HOW TO COMPLETE THIS TASK:
Output word for word the lines from the one with "選ばれる理由 (512, 107)" to the final line of the data, both ends included, but skip the pictures.

DATA TO USE:

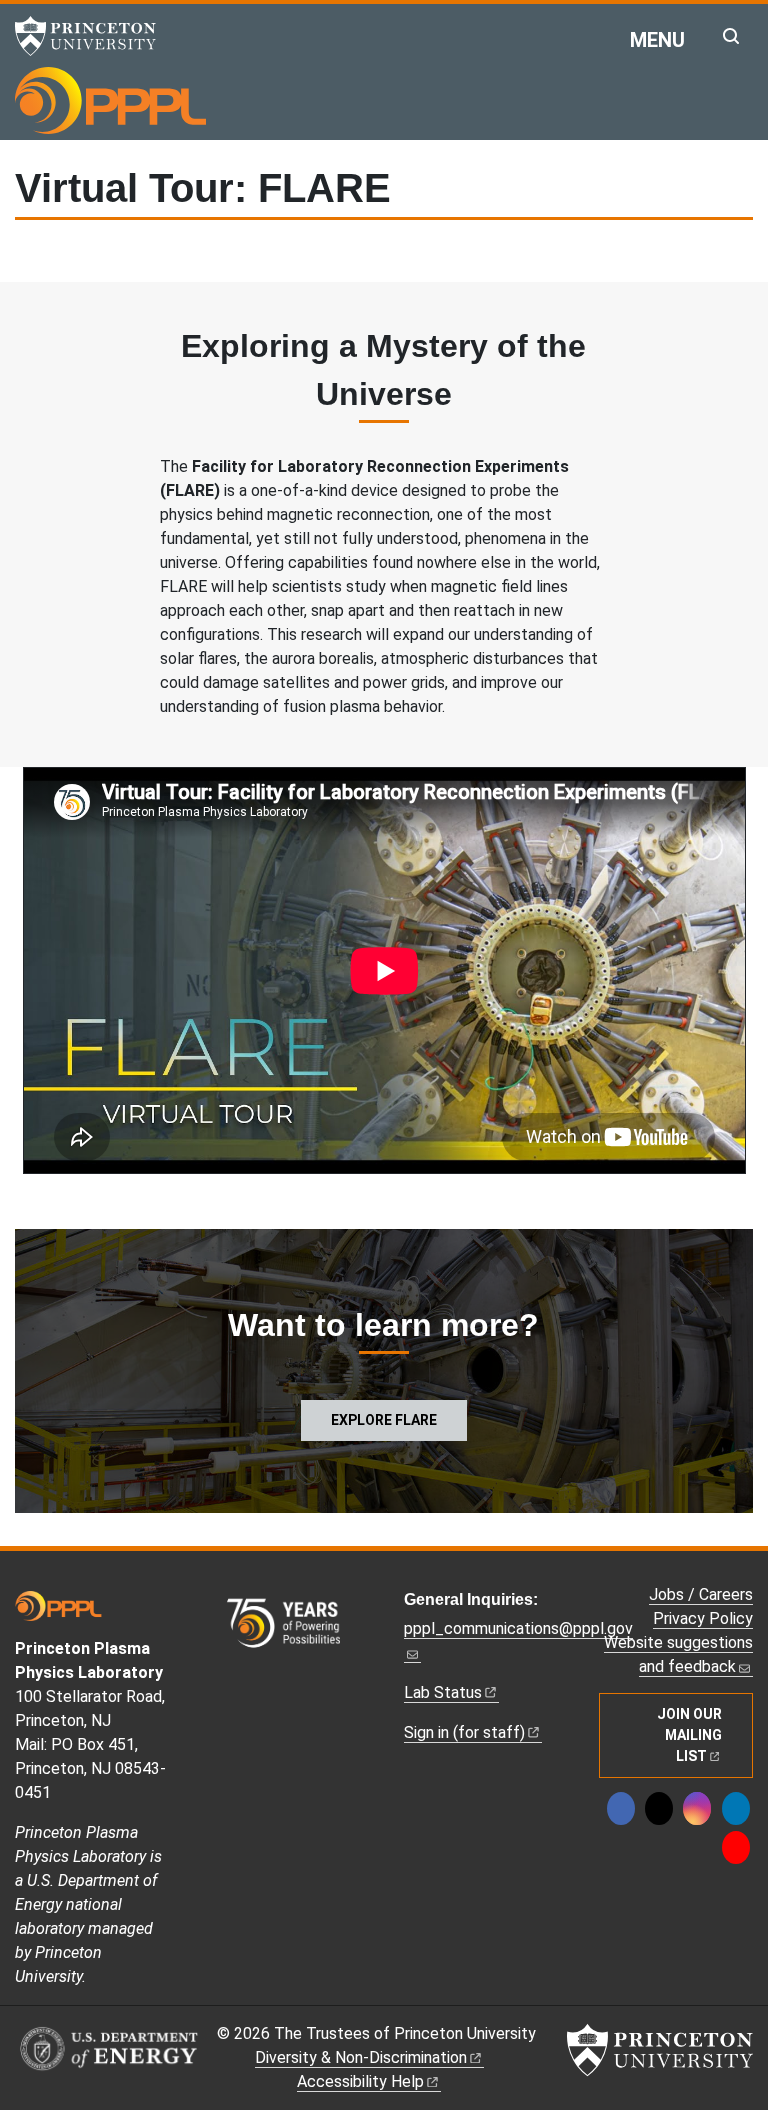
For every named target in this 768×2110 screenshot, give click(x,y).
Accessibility (360, 2081)
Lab (443, 1692)
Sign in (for (464, 1732)
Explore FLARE (384, 1420)
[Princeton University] (95, 36)
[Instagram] (697, 1808)
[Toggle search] (731, 36)
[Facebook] (621, 1808)
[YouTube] (736, 1847)
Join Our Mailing (689, 1735)
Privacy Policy (703, 1618)
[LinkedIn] (736, 1808)
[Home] (110, 100)
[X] (659, 1808)
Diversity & (361, 2057)
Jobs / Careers (701, 1594)
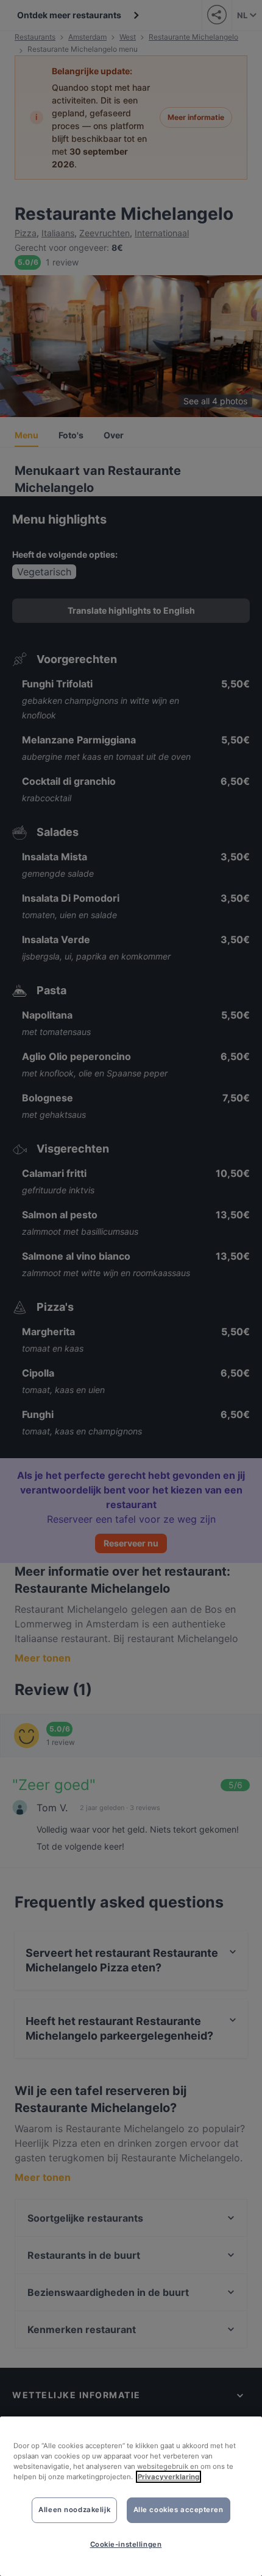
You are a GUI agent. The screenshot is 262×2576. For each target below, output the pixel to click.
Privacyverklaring (168, 2476)
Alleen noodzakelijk (74, 2509)
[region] (131, 2496)
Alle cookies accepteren (178, 2509)
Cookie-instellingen (126, 2544)
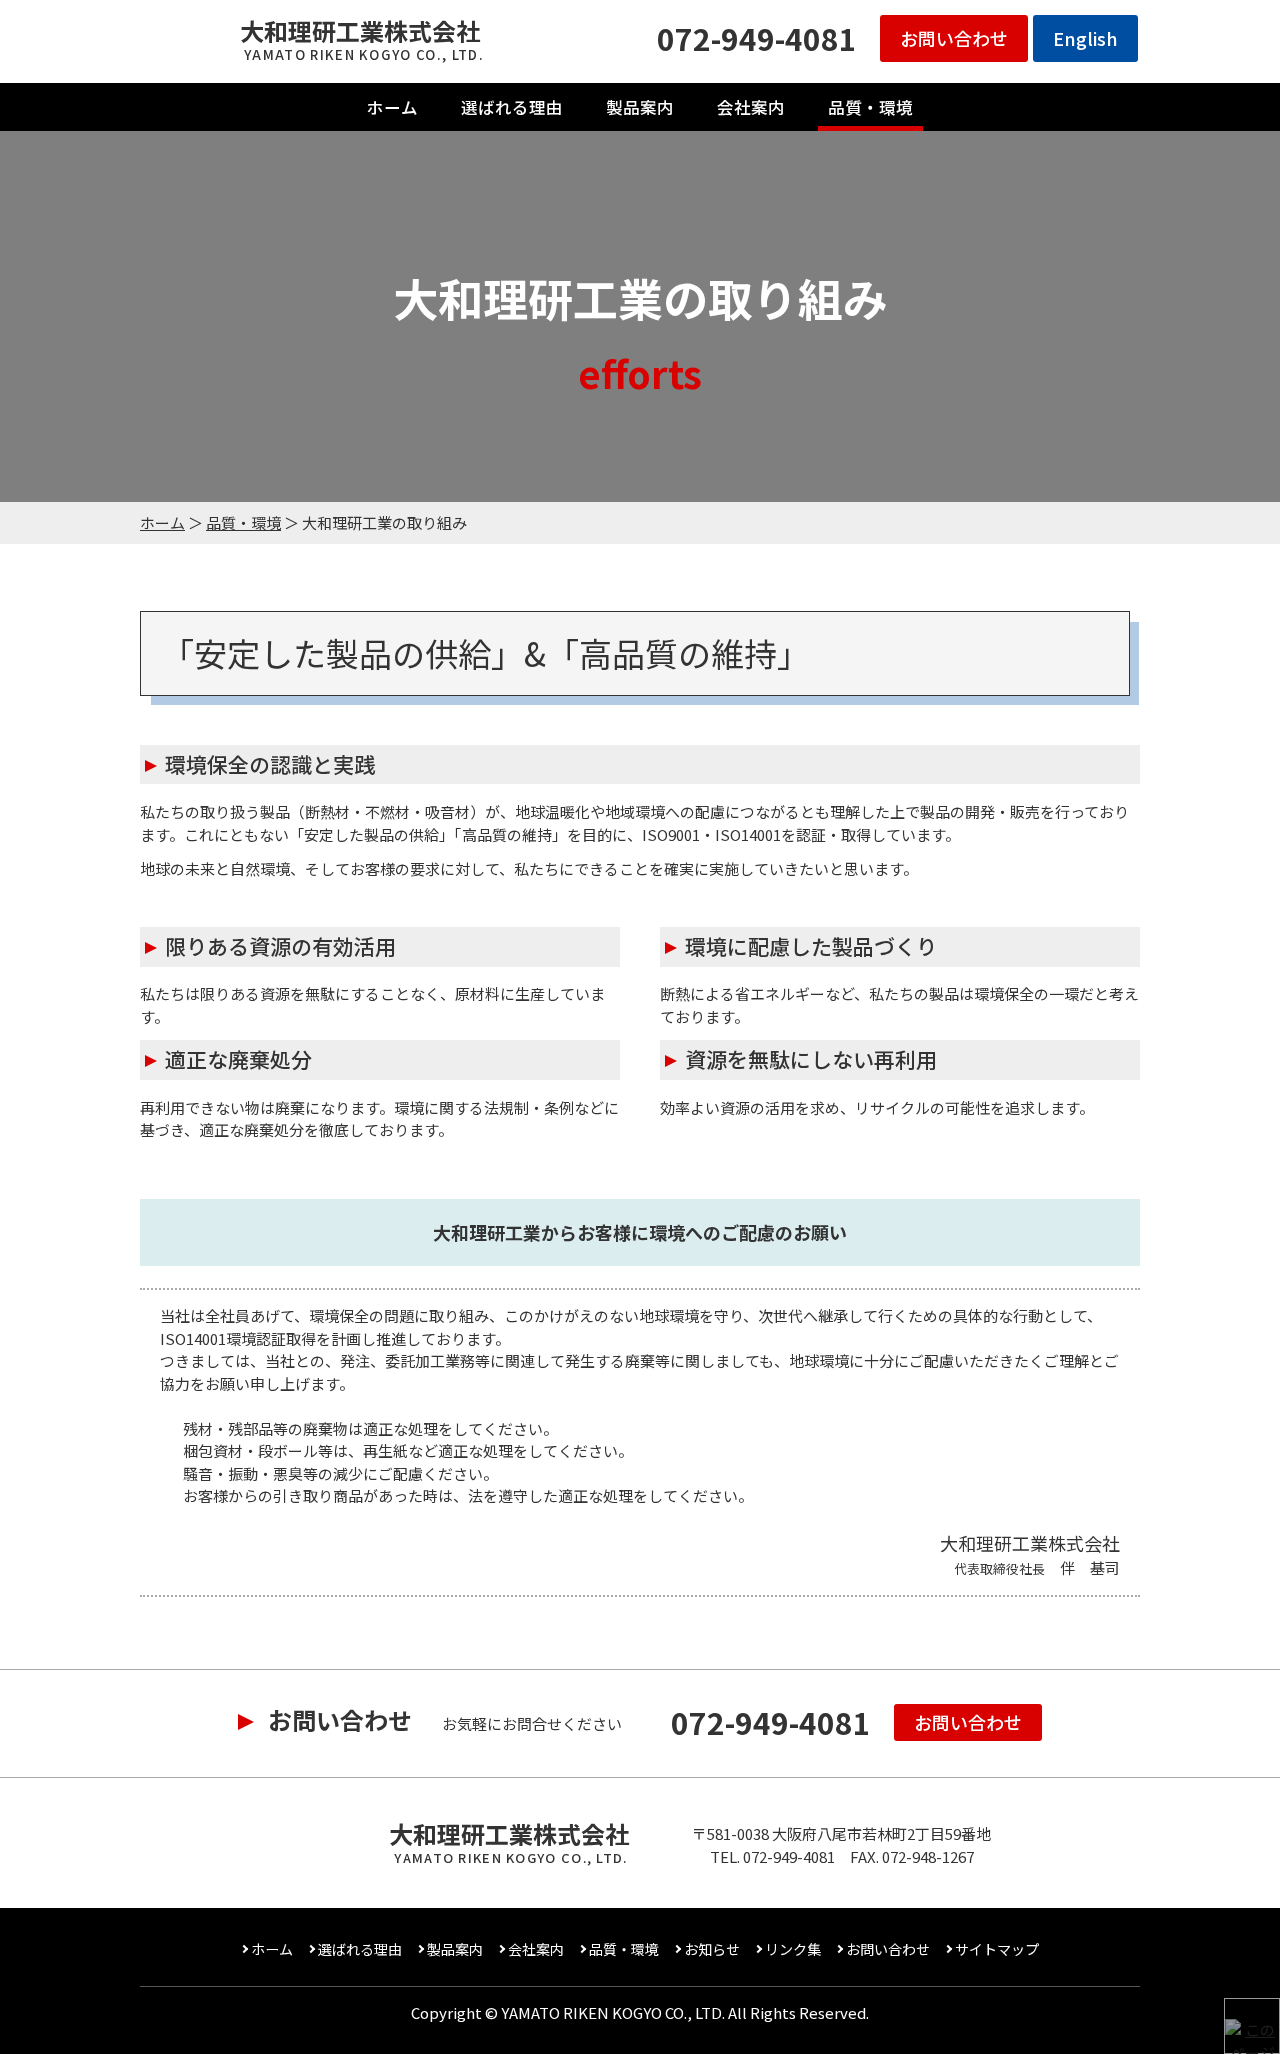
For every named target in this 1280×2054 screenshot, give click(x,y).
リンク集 (793, 1949)
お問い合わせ (954, 38)
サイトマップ (997, 1949)
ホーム (392, 107)
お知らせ (712, 1949)
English (1085, 38)
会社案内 (751, 107)
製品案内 (640, 107)
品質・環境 (870, 107)
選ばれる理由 (512, 107)
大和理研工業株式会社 (362, 39)
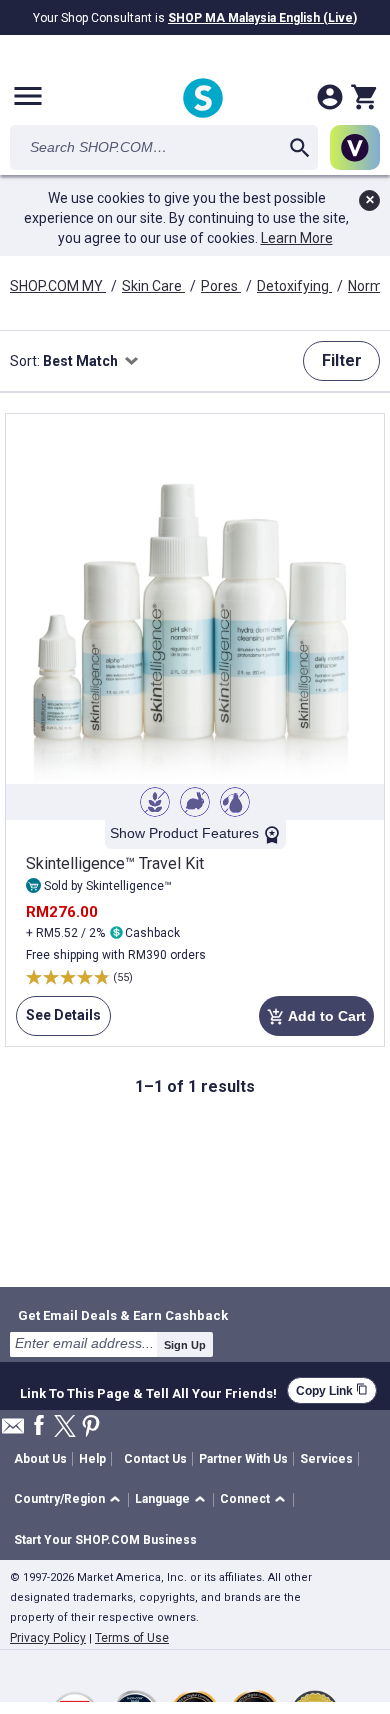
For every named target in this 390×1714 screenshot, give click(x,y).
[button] (70, 1500)
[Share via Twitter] (65, 1427)
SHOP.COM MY (58, 286)
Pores (221, 286)
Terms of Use (132, 1638)
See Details (58, 1021)
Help (92, 1459)
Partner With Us (243, 1459)
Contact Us (155, 1459)
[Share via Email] (13, 1431)
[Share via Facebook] (39, 1426)
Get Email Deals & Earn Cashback (123, 1315)
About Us (40, 1459)
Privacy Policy (48, 1638)
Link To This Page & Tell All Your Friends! (148, 1391)
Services (326, 1459)
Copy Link (332, 1390)
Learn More (297, 238)
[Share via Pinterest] (91, 1427)
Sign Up (185, 1345)
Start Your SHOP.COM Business (105, 1540)
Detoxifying (294, 286)
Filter (342, 360)
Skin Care (153, 286)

SOLUTION TO THIS EXERCISE:
選ばれる理由 (512, 107)
大和理研工業株式会社 (362, 39)
For every named target in this 390×1714 screenshot, give click(x,y).
[button] (70, 1500)
[Share via Twitter] (65, 1427)
SHOP.COM MY (58, 286)
Pores (221, 286)
Terms of Use (132, 1638)
See Details (58, 1021)
Help (92, 1459)
Partner With Us (243, 1459)
Contact Us (155, 1459)
[Share via Email] (13, 1431)
[Share via Facebook] (39, 1426)
Get Email Deals & Earn Cashback (123, 1315)
About Us (40, 1459)
Privacy Policy (48, 1638)
Link To This Page & Tell All Your Friends! (148, 1391)
Services (326, 1459)
Copy Link (332, 1390)
Learn More (297, 238)
[Share via Pinterest] (91, 1427)
Sign Up (185, 1345)
Start Your SHOP.COM Business (105, 1540)
Detoxifying (294, 286)
Filter (342, 360)
Skin Care (153, 286)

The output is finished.